----- Recorded data
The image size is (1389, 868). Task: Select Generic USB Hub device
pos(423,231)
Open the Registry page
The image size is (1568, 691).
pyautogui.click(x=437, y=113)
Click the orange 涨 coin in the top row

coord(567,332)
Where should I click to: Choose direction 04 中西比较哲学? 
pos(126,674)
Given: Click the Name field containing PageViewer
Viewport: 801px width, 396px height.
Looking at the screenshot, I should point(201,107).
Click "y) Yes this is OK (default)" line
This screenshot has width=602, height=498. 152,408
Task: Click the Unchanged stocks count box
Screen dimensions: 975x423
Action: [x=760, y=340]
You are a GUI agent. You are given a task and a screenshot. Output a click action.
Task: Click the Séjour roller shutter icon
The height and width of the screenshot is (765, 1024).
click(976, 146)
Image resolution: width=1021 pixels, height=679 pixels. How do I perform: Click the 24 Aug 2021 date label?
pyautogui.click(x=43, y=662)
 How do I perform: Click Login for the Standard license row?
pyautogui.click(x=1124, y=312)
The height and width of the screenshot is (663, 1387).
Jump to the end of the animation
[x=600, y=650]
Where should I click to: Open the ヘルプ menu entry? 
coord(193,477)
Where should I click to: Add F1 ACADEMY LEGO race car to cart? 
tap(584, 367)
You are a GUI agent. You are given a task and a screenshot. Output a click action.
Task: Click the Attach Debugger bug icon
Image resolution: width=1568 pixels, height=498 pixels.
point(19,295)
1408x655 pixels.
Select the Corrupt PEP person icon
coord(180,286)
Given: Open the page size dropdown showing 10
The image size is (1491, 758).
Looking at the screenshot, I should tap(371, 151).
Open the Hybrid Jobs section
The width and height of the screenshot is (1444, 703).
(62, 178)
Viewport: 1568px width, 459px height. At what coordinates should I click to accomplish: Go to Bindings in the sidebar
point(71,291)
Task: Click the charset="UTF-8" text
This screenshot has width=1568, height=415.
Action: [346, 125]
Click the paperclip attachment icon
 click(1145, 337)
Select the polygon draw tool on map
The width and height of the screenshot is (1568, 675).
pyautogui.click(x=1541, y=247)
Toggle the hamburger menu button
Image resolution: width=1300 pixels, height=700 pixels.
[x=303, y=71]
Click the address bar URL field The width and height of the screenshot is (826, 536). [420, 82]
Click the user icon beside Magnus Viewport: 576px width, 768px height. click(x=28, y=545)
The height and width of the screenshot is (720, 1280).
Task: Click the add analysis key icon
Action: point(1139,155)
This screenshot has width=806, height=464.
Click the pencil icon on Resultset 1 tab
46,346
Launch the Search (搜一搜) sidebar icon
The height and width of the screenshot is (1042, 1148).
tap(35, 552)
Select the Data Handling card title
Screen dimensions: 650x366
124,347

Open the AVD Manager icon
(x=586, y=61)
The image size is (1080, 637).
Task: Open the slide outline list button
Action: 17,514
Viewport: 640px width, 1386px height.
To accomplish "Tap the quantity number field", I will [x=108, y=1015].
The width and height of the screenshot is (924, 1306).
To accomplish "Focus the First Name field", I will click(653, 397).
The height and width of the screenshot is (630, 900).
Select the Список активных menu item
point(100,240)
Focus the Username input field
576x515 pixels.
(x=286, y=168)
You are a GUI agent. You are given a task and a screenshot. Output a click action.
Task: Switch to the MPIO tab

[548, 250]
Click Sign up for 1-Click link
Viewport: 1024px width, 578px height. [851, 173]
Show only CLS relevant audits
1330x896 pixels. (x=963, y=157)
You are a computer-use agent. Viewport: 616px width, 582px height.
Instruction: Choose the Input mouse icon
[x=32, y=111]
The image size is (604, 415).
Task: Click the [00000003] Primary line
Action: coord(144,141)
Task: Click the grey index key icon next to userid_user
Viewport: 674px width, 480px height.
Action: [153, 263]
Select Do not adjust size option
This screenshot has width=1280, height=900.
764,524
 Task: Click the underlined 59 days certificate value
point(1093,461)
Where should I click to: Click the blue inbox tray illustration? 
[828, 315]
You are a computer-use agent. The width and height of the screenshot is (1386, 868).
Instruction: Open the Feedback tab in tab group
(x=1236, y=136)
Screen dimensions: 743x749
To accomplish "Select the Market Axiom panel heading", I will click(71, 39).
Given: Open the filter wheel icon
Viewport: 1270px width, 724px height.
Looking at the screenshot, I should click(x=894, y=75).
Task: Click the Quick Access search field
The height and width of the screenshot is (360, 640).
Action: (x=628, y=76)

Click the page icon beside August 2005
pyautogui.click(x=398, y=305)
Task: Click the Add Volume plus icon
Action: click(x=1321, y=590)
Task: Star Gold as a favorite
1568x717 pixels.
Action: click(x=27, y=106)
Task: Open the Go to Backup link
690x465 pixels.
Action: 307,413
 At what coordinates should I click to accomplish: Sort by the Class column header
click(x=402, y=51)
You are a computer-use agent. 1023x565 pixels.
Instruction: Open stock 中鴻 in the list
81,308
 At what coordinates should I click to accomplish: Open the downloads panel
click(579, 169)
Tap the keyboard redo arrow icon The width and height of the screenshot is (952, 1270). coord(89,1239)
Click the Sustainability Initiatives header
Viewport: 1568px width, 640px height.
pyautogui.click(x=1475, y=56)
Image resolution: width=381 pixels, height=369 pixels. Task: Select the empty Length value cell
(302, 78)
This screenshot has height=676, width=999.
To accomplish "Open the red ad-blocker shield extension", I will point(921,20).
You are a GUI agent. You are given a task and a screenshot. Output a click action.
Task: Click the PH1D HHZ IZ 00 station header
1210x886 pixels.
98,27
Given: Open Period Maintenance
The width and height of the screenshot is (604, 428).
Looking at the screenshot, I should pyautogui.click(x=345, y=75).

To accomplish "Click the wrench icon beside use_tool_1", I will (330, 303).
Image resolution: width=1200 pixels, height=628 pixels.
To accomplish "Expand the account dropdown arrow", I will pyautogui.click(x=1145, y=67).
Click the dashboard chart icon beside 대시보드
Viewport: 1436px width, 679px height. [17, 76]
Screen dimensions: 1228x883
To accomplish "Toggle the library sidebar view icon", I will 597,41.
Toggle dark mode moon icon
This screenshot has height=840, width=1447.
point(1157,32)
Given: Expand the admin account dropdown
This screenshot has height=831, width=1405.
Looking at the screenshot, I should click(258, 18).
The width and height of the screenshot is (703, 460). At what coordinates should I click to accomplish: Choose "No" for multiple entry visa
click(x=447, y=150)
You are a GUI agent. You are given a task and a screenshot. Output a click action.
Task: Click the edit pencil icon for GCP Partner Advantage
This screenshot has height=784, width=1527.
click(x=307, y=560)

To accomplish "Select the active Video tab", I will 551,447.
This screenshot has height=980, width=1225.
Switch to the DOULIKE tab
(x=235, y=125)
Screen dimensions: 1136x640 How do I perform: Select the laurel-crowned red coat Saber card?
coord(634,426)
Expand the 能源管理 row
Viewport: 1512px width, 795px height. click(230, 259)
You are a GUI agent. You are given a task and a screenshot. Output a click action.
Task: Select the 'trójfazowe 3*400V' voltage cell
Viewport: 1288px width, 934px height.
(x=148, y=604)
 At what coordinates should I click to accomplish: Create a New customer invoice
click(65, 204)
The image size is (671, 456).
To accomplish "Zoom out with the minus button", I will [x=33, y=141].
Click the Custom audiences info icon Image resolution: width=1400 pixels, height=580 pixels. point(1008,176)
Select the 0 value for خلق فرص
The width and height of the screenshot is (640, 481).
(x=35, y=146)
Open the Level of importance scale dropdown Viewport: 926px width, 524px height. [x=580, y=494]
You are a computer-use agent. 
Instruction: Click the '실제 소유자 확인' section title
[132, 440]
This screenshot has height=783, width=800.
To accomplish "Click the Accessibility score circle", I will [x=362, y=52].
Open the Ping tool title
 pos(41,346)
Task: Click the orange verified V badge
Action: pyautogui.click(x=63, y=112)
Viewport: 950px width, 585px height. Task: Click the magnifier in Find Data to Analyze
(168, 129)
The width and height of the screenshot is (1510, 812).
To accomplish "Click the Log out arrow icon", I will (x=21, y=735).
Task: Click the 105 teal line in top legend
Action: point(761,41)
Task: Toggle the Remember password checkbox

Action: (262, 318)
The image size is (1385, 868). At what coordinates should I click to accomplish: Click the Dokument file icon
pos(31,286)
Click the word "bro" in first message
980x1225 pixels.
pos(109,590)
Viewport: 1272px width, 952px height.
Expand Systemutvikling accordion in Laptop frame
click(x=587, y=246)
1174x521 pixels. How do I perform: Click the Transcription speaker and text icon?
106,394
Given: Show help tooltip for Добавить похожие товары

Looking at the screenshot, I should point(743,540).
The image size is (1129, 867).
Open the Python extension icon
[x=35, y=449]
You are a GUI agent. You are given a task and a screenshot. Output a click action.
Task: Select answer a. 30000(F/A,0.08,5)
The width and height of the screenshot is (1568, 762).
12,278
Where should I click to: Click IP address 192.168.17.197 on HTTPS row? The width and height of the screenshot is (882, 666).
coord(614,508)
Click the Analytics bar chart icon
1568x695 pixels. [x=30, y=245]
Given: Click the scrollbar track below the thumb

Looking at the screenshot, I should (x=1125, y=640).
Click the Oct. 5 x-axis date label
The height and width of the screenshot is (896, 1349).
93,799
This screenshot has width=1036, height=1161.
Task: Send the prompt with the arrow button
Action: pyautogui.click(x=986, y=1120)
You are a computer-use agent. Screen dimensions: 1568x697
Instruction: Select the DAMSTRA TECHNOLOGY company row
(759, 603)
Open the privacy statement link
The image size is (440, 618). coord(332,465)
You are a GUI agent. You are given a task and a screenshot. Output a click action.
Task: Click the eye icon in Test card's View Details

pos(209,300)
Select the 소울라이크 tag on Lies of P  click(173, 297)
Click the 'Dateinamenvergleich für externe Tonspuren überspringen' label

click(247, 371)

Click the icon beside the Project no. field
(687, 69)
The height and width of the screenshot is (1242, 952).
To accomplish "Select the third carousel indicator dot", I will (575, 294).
----------
* _What the exercise asks_
Print the lines above from the one with "Viewport: 640px width, 1386px height." through the one with "The height and width of the screenshot is (630, 900).", both included, exactly as written and nothing more.

* _Task response_
Viewport: 640px width, 1386px height.
To accomplish "Tap the quantity number field", I will [x=108, y=1015].
The width and height of the screenshot is (924, 1306).
To accomplish "Focus the First Name field", I will click(653, 397).
The height and width of the screenshot is (630, 900).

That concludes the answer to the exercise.